Pulmonary arterial hypertension (PAH) is a sex-biased disease with female sex as a significant risk factor. Increased expression of the long noncoding RNA X-inactive-specific transcript (Xist), as induced by an intersectin-1s protein fragment with proliferative potential (EH(ITSN)), may explain the sexual dimorphism of female pulmonary artery endothelial cells (ECs) and at least in part, the imbalance sex/ratio of PAH. Xist is essential for X-chromosome inactivation and dosage compensation of X-linked genes. Herein, increased Xist expression was detected in a subset of ECs and lung tissue samples of male patients with PAH. The role of different Xist expression levels in ECs of male patients with PAH (EC(PAH)) was studied in several lines of male EC(PAH) in conjunction with molecular, biochemical, morphologic, and functional approaches. Male EC(PAH) showed on average 10.3-fold increase in high Xist versus low Xist, a significant association between Xist levels and their proliferative potential, and a heterogeneous methylation of the Xist/XIST antisense RNA (Tsix) locus.

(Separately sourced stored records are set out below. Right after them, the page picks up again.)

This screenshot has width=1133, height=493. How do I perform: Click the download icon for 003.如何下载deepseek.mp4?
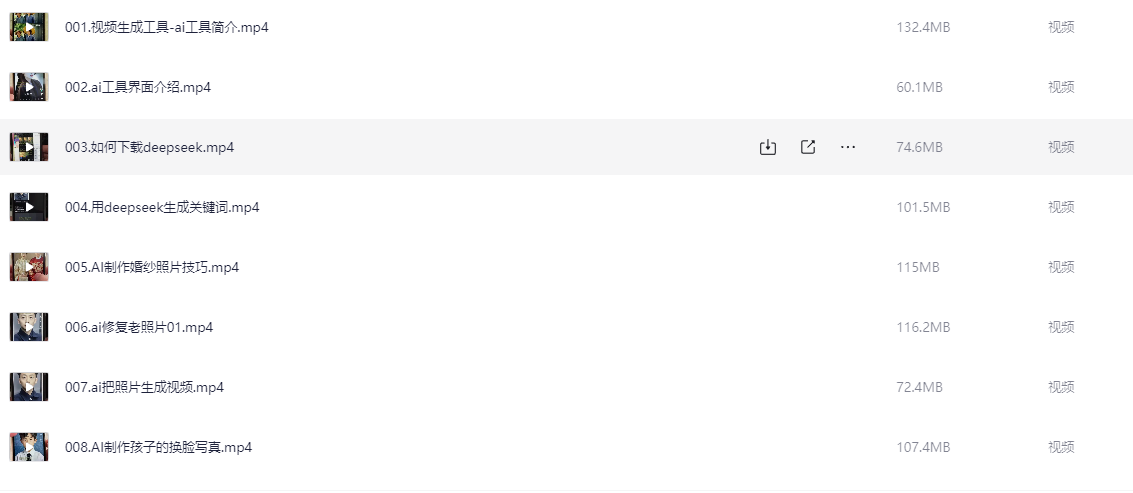click(767, 147)
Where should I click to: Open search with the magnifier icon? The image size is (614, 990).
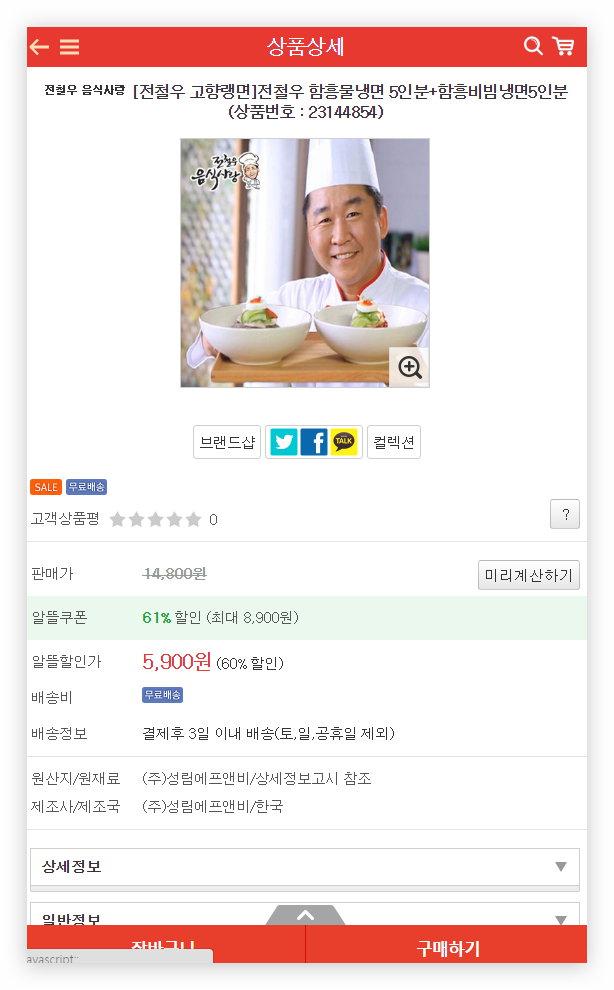point(533,46)
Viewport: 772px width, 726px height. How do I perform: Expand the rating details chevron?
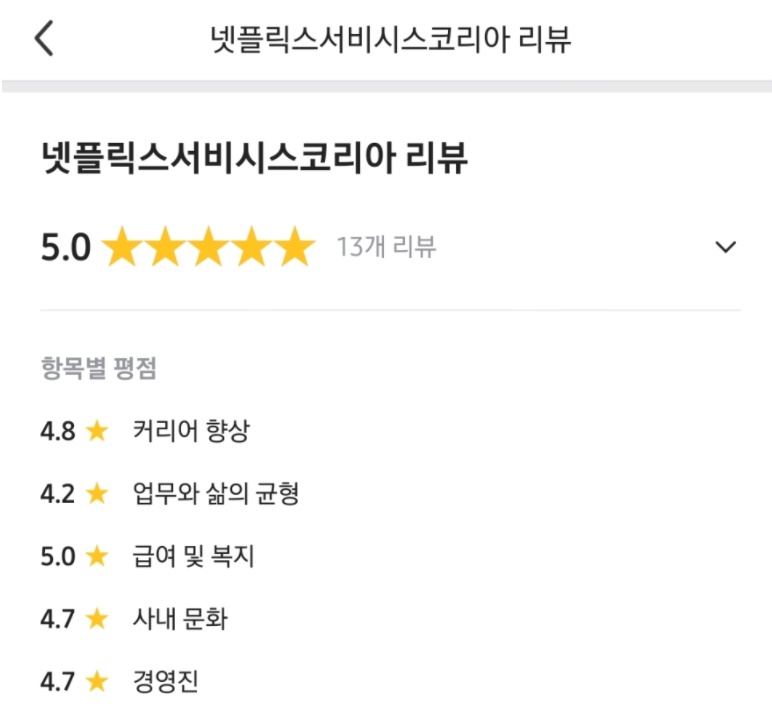pyautogui.click(x=726, y=247)
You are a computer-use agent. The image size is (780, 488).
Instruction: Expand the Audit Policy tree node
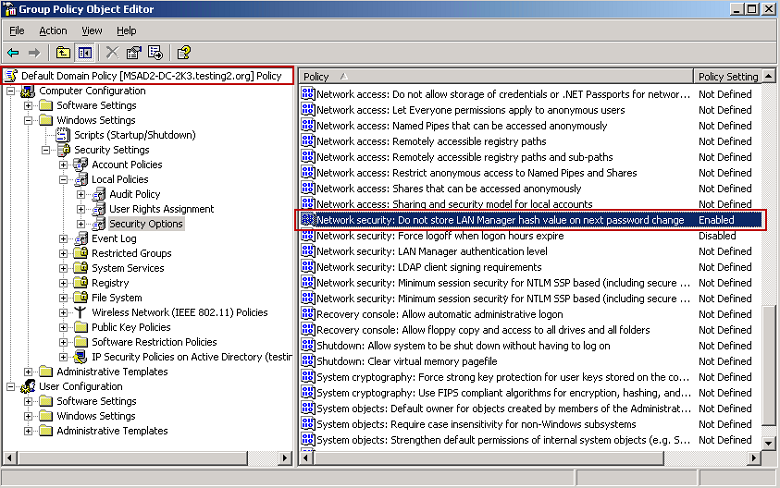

Interestingly, Xist up-regulation in male EC(PAH) decreased the expression of Krueppel-like factor 2 (Klf2), via EH(ITSN) interaction with enhancer of zeste polycomb repressive complex 2 subunit (EZH2), the catalytic subunit of the polycomb repressive complex 2. Moreover, the studies demonstrate that EH(ITSN)-triggered p38/ETS domain-containing protein Elk1/AP-1 transcription factor subunit (c-Fos) signaling is a pathologic mechanism central to EC(PAH) proliferation and the dynamic crosstalk with cell cycle regulatory proteins cyclin A1/cyclin D2 and Xist-EZH2-Klf2 interaction participate directly and differentially in establishing the proliferative profile of male EC(PAH).